Effect.gen lets you write effectful code in a familiar, imperative style - the same shape as async/await, but for effects. You pass it a generator function, and inside it you use yield* to run an effect and bind its success value to a variable. Errors and service requirements are threaded through the types for you, so the result is a single Effect describing the whole sequence.

import { Effect, Schema } from "effect"
// Use Schema.TaggedErrorClass to define a typed, tagged error.
class FileProcessingError extends Schema.TaggedErrorClass<FileProcessingError>()(
"FileProcessingError",
{ message: Schema.String }
) {}
const program = Effect.gen(function*() {
yield* Effect.log("Starting the file processing...")
yield* Effect.log("Reading file...")
// Raising an error short-circuits the generator. Always `return` the
// yielded error so TypeScript knows execution stops here and narrows the
// types of anything after it.
return yield* new FileProcessingError({ message: "Failed to read the file" })
}).pipe(
// Attach additional behaviour with `.pipe` after the generator.
Effect.catch((error) => Effect.logError(`An error occurred: ${error}`)),
Effect.withSpan("fileProcessing")
)
Effect.runFork(program)

yield* is the heart of the syntax. Yielding an Effect<A, E, R>:

  • runs that effect at this point in the sequence,
  • binds its success value A to the left-hand side,
  • and accumulates its error type E and requirements R into the overall effect that Effect.gen returns.
import { Effect } from "effect"
const divide = (a: number, b: number) =>
b === 0
? Effect.fail("Cannot divide by zero" as const)
: Effect.succeed(a / b)
// ┌─── Effect<number, "Cannot divide by zero">
// ▼
const program = Effect.gen(function*() {
// Each yield* gives back the success value of the effect.
const a = yield* Effect.succeed(10)
const b = yield* Effect.succeed(2)
// If `divide` fails, the generator stops and the error becomes the
// failure of the whole program - the next line never runs.
const result = yield* divide(a, b)
yield* Effect.log(`10 / 2 = ${result}`)
return result
})

Because yield* returns the plain success value, you can use ordinary JavaScript in between: const/let, arithmetic, if, early return. You do not need any special operators for non-effectful code.

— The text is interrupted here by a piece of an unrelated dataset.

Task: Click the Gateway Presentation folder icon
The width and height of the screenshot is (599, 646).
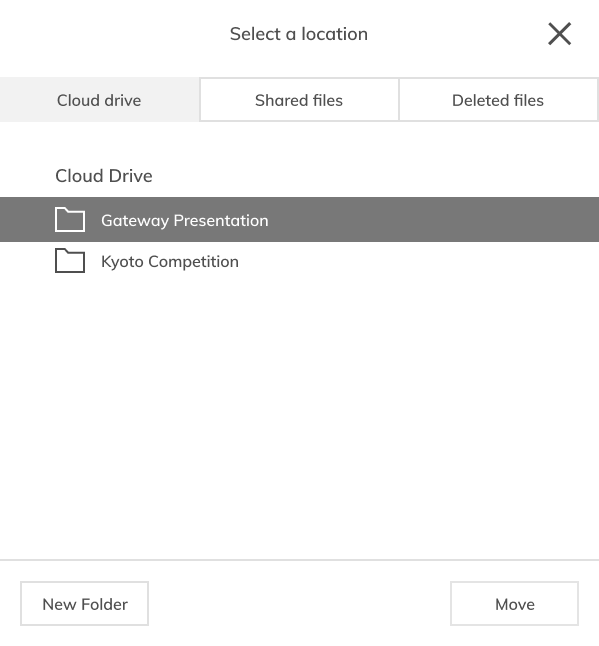Action: pyautogui.click(x=70, y=220)
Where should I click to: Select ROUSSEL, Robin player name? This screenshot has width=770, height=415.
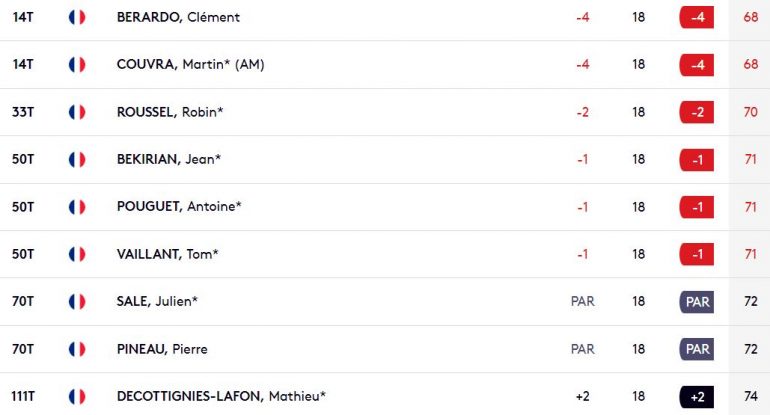(170, 112)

A generator runs top to bottom until something fails. The first failure stops execution and becomes the failure of the entire effect - just like throw unwinds an async function, but tracked in the type system.

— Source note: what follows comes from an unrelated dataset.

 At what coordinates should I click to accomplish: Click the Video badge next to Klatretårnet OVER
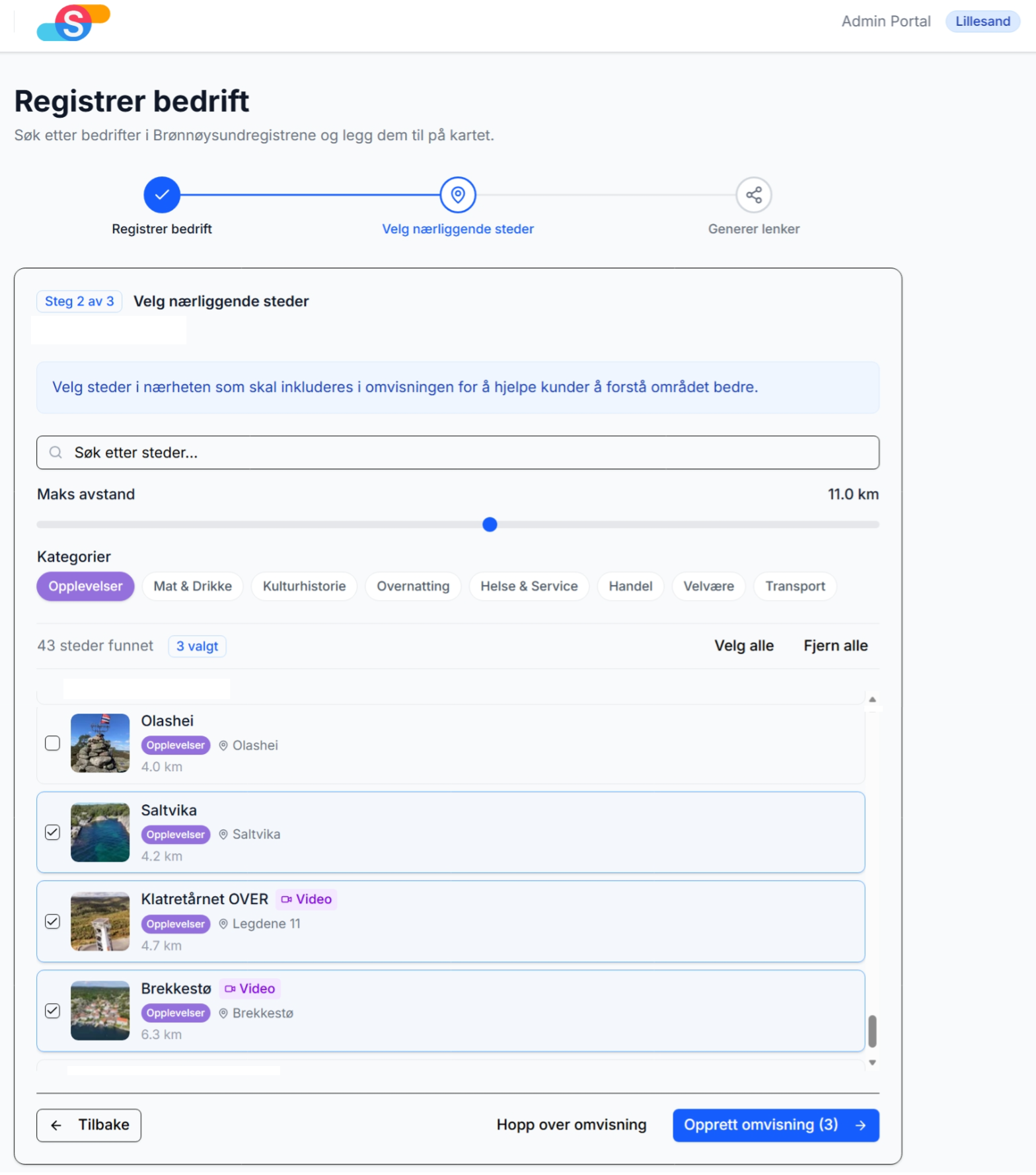(x=306, y=899)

import { Effect } from "effect"
const program = Effect.gen(function*() {
yield* Effect.log("step 1")
yield* Effect.fail("boom" as const) // execution stops here
yield* Effect.log("step 2") // never runs
})

Always return yield* when yielding an effect that you intend as the failure path (like a constructed error). The return tells TypeScript control will not continue, which keeps later code correctly typed.

Some data types are also yieldable inside a generator. For example, an Option yields its inner value when it is Some, and short-circuits with a NoSuchElementError when it is None:

import { Effect, Option } from "effect"
const lookup = (key: string): Option.Option<number> =>
key === "answer" ? Option.some(42) : Option.none()
const program = Effect.gen(function*() {
// Yielding a `Some` produces its value...
const x = yield* lookup("answer")
// ...while a `None` fails the effect with NoSuchElementError.
const y = yield* lookup("missing")
return x + y
})

If you need access to the surrounding object (for example inside a class method), pass { self: this } as the first argument and the generator receives it as this:

import { Effect } from "effect"
class Calculator {
base = 100
total = Effect.gen({ self: this }, function*() {
// `this` refers to the Calculator instance.
const extra = yield* Effect.succeed(23)
return this.base + extra
})
}

Use Effect.gen whenever a computation has multiple sequential steps, local variables, or branching - it is the most readable way to express that. For a function that returns an effect, prefer Effect.fn over a plain function that returns Effect.gen(...). For short transformations and attaching cross-cutting behaviour, pipelines are often cleaner.